### [Directive 1]
Retype, character for character, the passage of Sophie's profile that opens with the words containing "Sophie studied as" and closes with "to take place.".
### [Directive 2]
Extend Sophie's profile with new text that picks up right after its final sentence.

### [Quoted text]
:::::
Sophie is in her second year of a Northern Bridge AHRC-funded PhD exploring nineteenth-century French touring troupes. Her research focuses on the working practices of travelling opera and theatre performers across provincial France during the period 1824-64, and the relationship between theatrical culture and the national imaginary. The project explores questions concerning patterns of artistic dissemination and musical mobility, power dynamics between the capital and the provinces, and the processes of taste formation and aesthetic criticism in provincial French towns. Sophie was a PGR Representative for the Music Department between 2019-20, organising the weekly seminar series, and continues to be a student representative for the Northern Bridge Management Committee in Durham. 

Sophie studied as an undergraduate at the University of Cambridge, completed a Masters at King’s College London and worked in the arts outreach sector for three years. She is also an active performer, most recently appearing in Durham as Nurse Filippyevna (Eugene Onegin – Assembly Theatre) and the mezzo soloist in Mendelhssohn’s Elijah (Durham Cathedral). 

Public Engagement:

In July and August 2020, Sophie collaborated with Northern Opera Group for their online ‘Leeds Opera Story’ mini-exhibition, researching operatic life in nineteenth-century Leeds and participating in a virtual panel discussion entitled ‘Researching Opera’. She will continue helping with the research and curation of the physical exhibition in 2021 when this is able to take place. 

In October 2019, Sophie researched and presented a talk about opera and politics in 1920s Germany for the Durham Opera Appreciation Society (DOAS).
:::::
### [Supplied data]
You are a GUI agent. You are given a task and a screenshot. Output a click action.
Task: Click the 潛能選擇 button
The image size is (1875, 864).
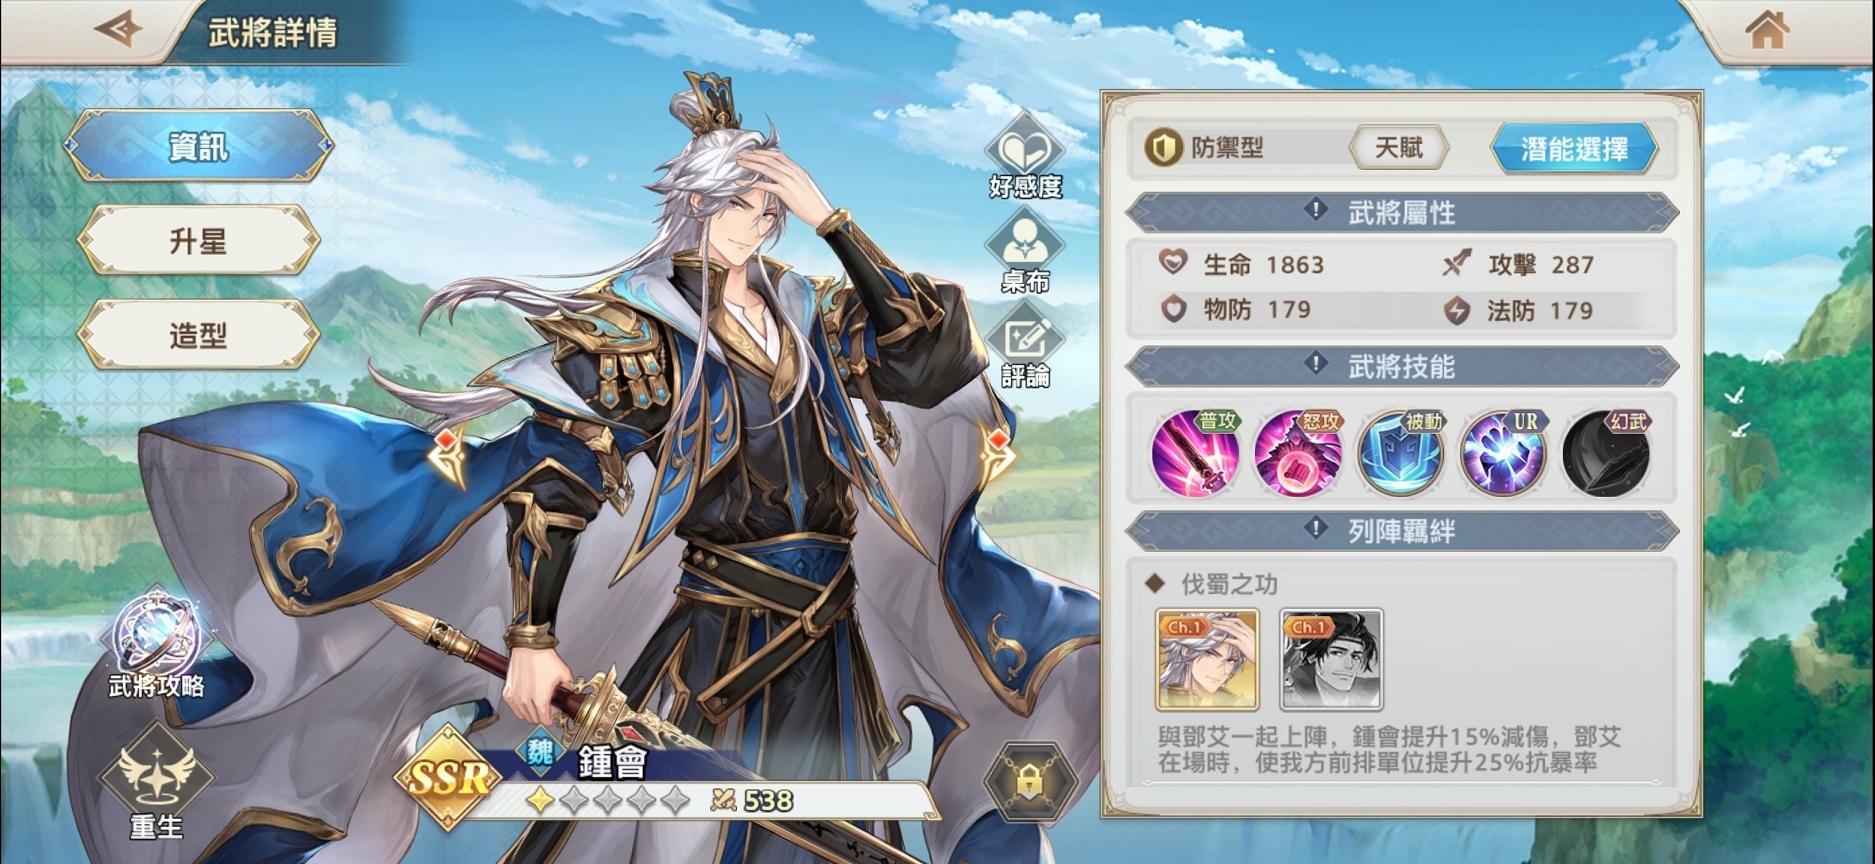1574,149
:::::
### [Expected output 1]
Sophie studied as an undergraduate at the University of Cambridge, completed a Masters at King’s College London and worked in the arts outreach sector for three years. She is also an active performer, most recently appearing in Durham as Nurse Filippyevna (Eugene Onegin – Assembly Theatre) and the mezzo soloist in Mendelhssohn’s Elijah (Durham Cathedral). 

Public Engagement:

In July and August 2020, Sophie collaborated with Northern Opera Group for their online ‘Leeds Opera Story’ mini-exhibition, researching operatic life in nineteenth-century Leeds and participating in a virtual panel discussion entitled ‘Researching Opera’. She will continue helping with the research and curation of the physical exhibition in 2021 when this is able to take place.

### [Expected output 2]
Between 2016-2018, Sophie organised English National Opera’s Pre-Performance Talk series, collaborating with academics and artists to offer insights into the repertoire and productions staged at the London Coliseum. Sophie also organised a series of Salon Discussions dedicated to opening up the theatre industry for young people and students. 

Papers:
'The appearance and disappearance of theatrical communities: the troupe d'arrondissement and regional identity'
Appearing/ Revealing/ Disappearing. Cultural practices of staging in 19th-century France
, October 2020 (Université de Lausanne) 

'The study of staging materials as a way of investigating the dual local-national role of touring troupes'
Northern Bridge Lockdown Seminar Series, June 2020 (Hosted by Northern Bridge University Cohort, online) 

CANCELLED 'Performing Networks: singers and actors in French troupes d’arrondissement in the mid-nineteenth century'
19th Century Music Biennial Conference, June 2020 (University of British Columbia) 

'The other 'catalogue aria': Offenbach's Tromb-al-ca-zar and the performance practices of French provincial theatre'
Royal Musical Association Student Conference, January 2020 (The Open University)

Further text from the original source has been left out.